→ **Supplied material**
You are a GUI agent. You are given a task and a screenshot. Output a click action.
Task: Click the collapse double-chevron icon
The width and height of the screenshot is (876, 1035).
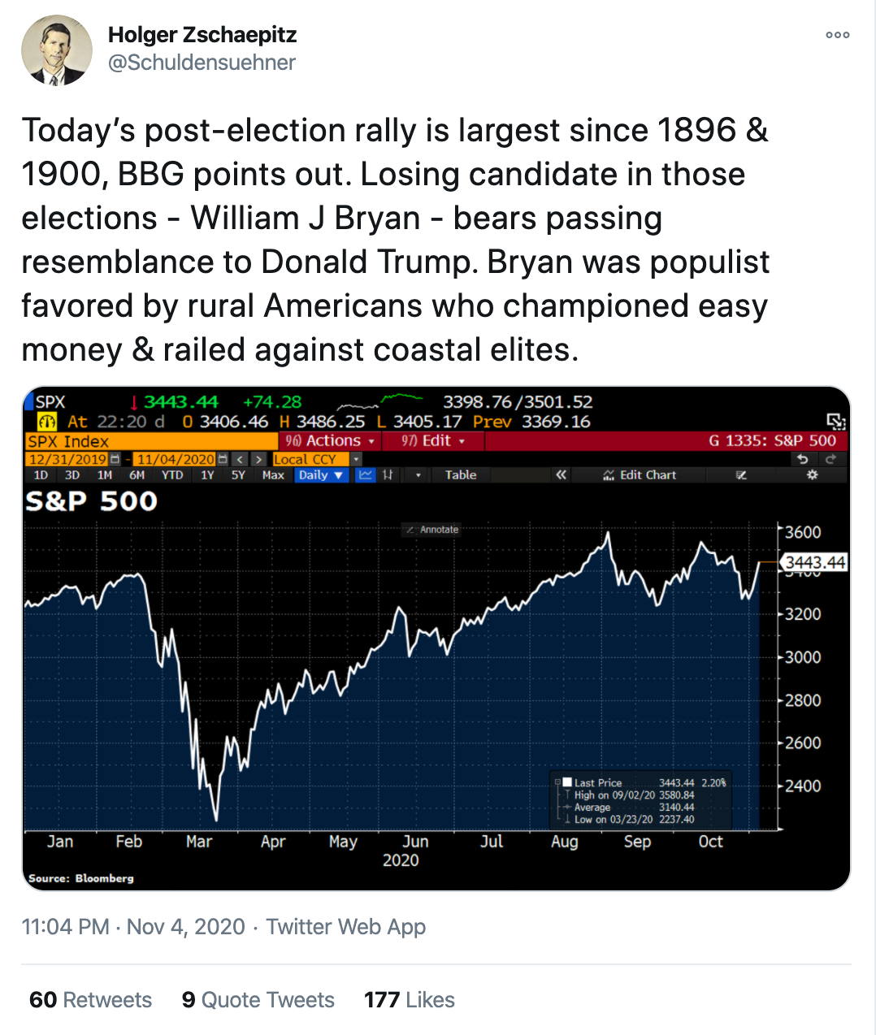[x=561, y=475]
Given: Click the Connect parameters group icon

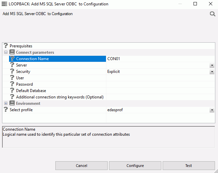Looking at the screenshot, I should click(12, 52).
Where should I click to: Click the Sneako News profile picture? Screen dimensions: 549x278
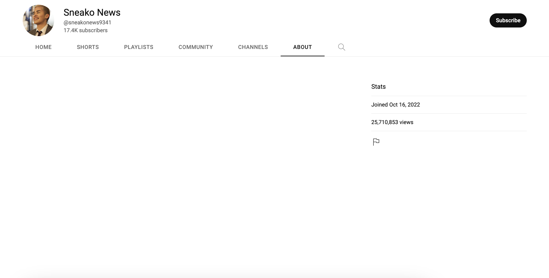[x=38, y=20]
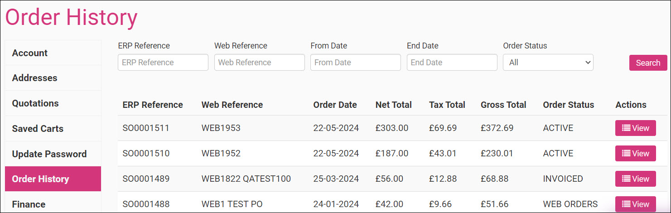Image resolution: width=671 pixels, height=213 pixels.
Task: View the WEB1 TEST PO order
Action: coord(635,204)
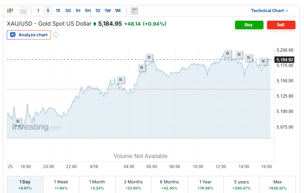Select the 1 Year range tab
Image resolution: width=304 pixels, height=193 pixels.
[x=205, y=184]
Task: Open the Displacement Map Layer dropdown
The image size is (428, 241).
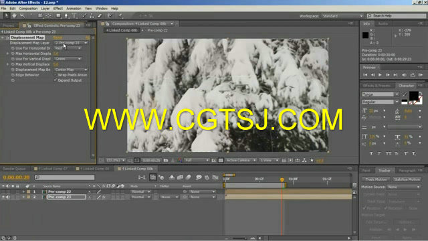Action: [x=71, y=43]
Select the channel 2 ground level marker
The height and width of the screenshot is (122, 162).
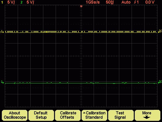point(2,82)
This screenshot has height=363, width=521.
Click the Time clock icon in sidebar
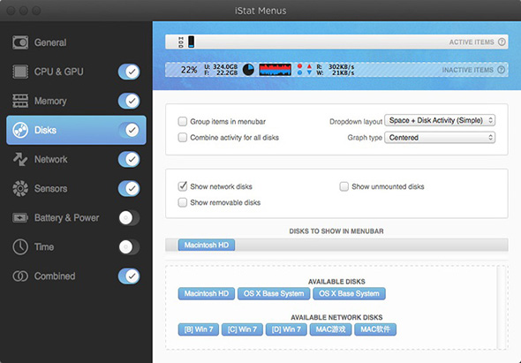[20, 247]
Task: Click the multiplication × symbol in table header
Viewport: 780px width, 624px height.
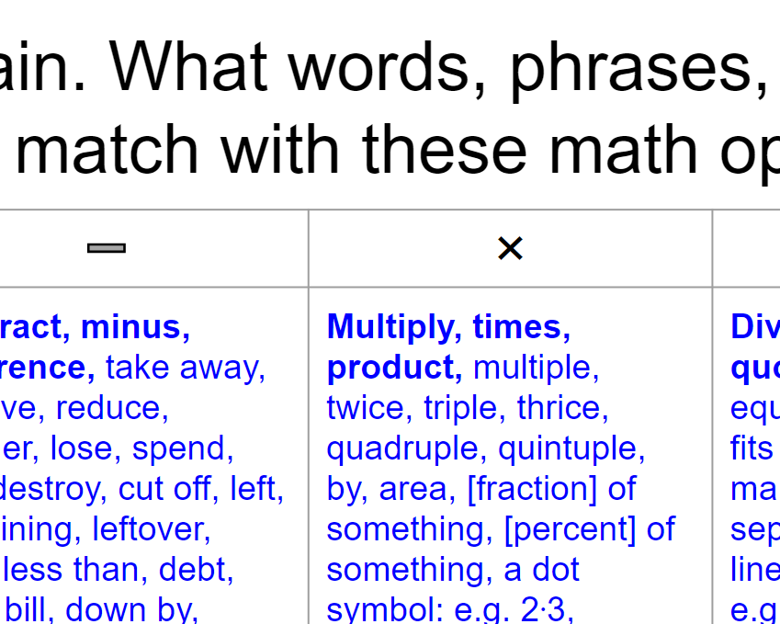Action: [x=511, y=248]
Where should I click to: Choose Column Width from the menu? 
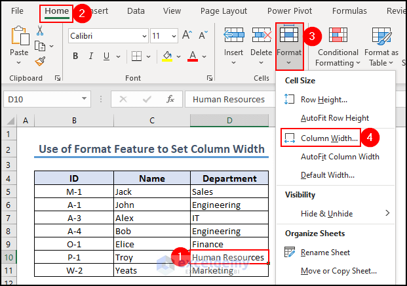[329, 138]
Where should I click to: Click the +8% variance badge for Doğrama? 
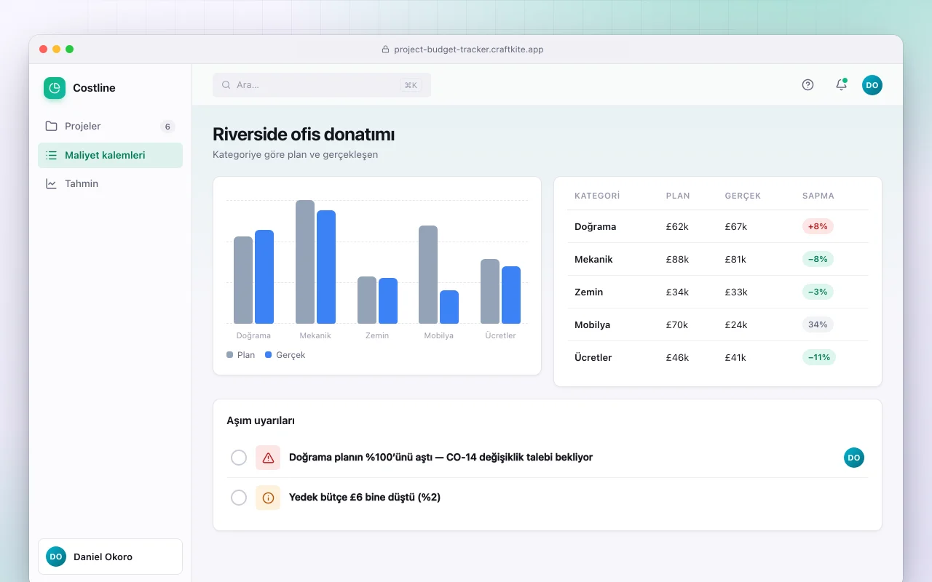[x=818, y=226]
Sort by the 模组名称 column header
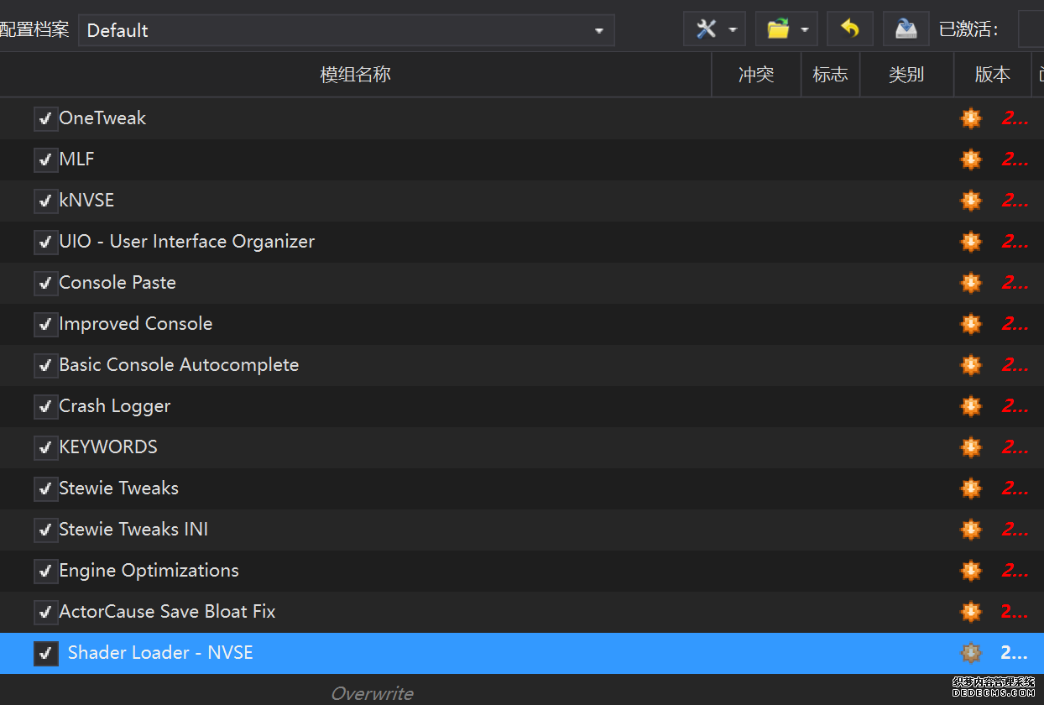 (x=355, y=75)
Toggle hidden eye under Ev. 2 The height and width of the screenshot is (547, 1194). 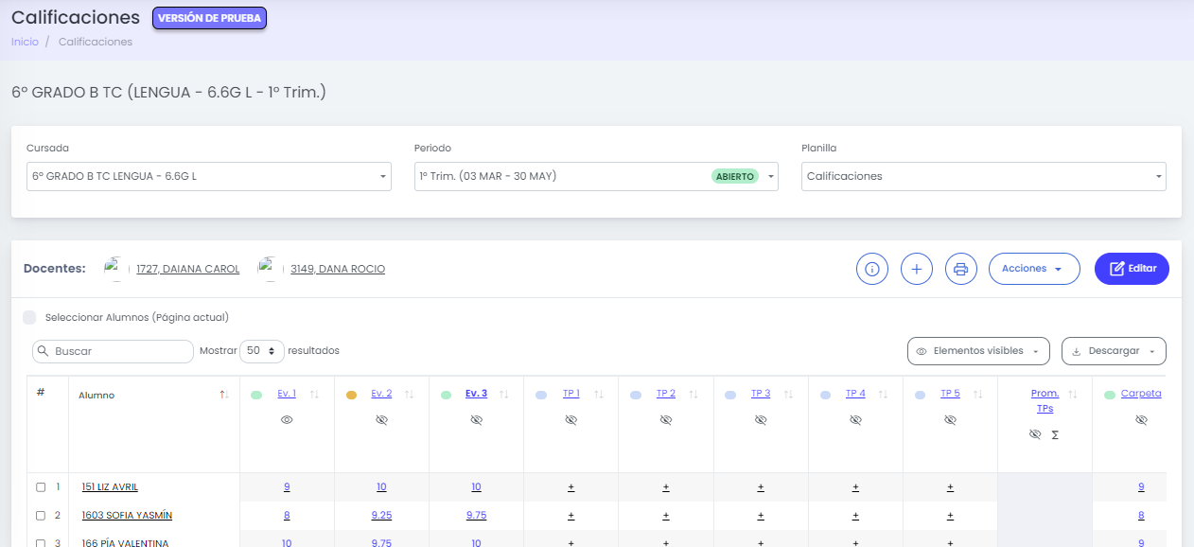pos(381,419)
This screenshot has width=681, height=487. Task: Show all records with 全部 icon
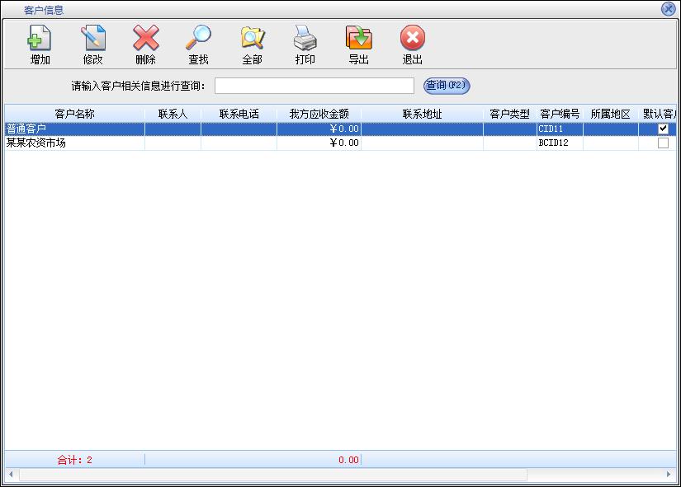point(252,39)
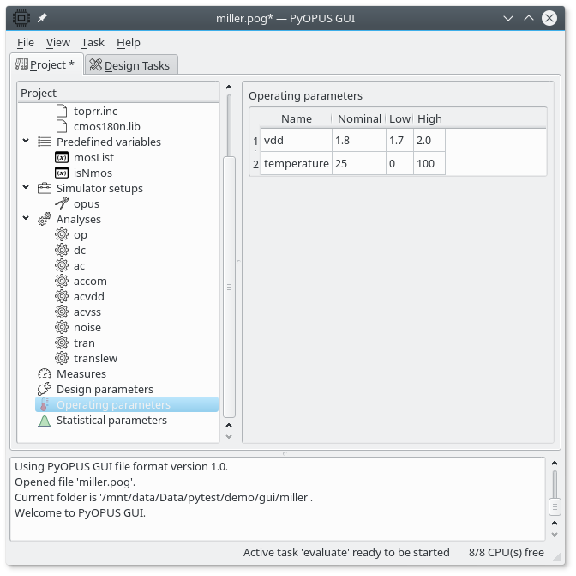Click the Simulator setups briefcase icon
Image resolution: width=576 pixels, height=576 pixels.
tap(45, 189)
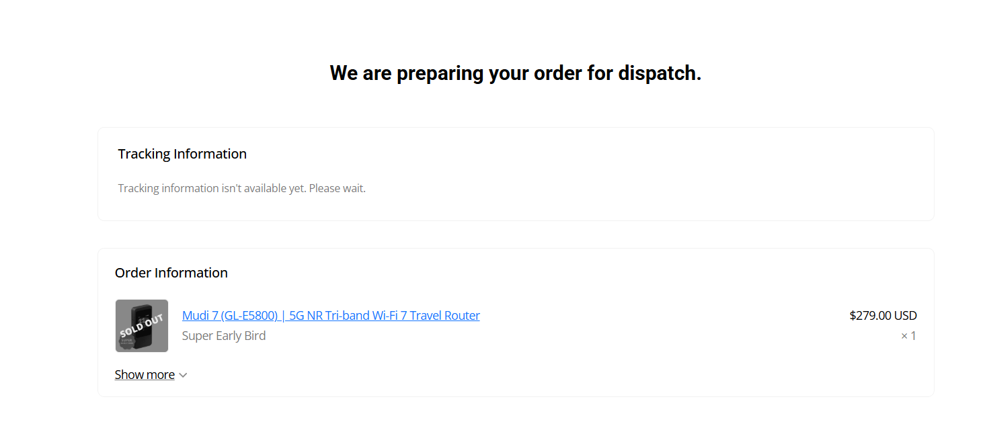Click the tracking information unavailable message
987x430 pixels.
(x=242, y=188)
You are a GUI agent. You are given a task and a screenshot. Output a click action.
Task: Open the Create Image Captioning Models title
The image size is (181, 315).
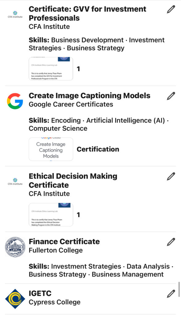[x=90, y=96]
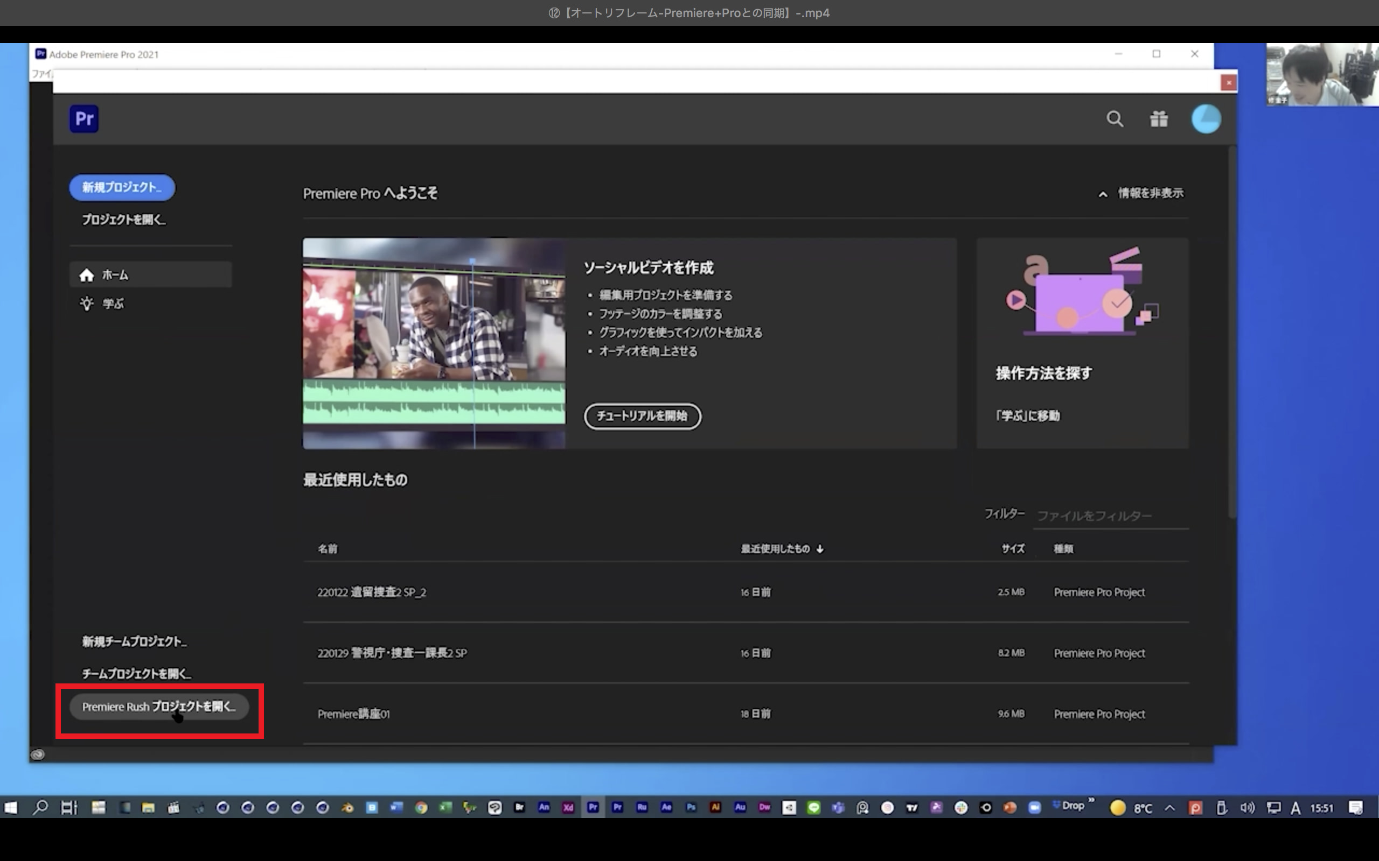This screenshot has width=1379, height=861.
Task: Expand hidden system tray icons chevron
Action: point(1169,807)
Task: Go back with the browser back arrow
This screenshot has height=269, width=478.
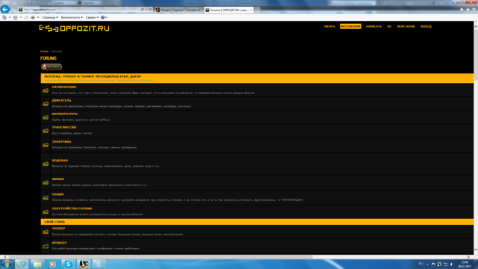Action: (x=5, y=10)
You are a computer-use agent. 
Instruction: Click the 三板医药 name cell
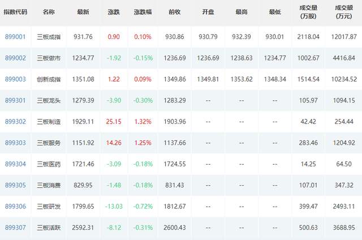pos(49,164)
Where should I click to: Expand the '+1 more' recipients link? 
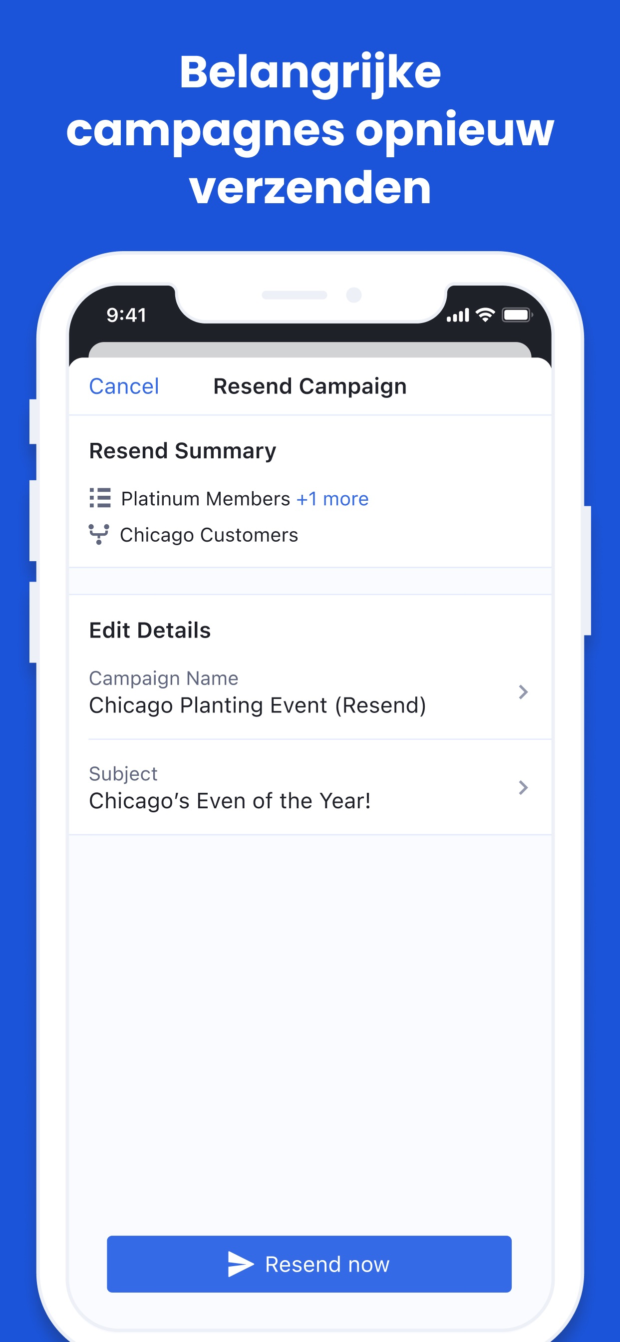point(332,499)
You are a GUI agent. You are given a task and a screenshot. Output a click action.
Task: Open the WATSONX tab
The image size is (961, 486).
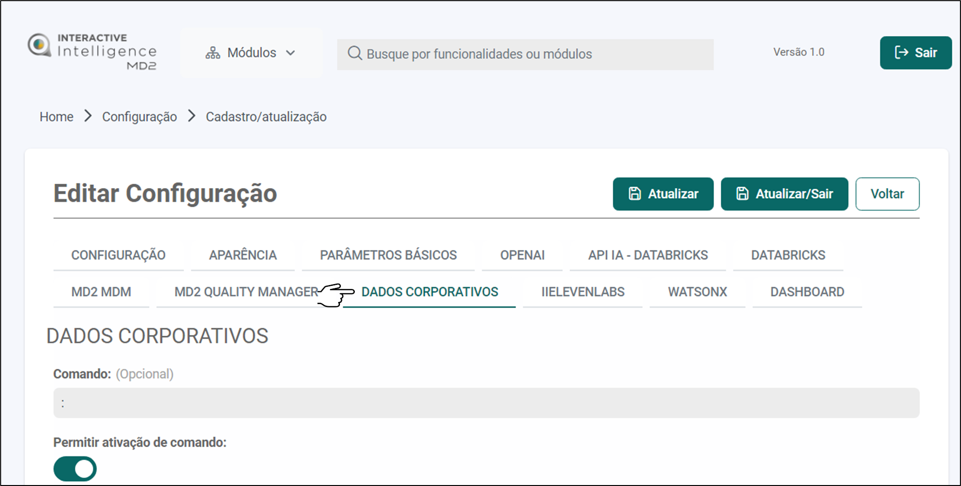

→ **What is needed**
Starting at the line that contains "Task: Open the WATSONX tab", return every line through the end of the records above exactly as written, and return no pictures.

→ **Written response**
Task: Open the WATSONX tab
The image size is (961, 486).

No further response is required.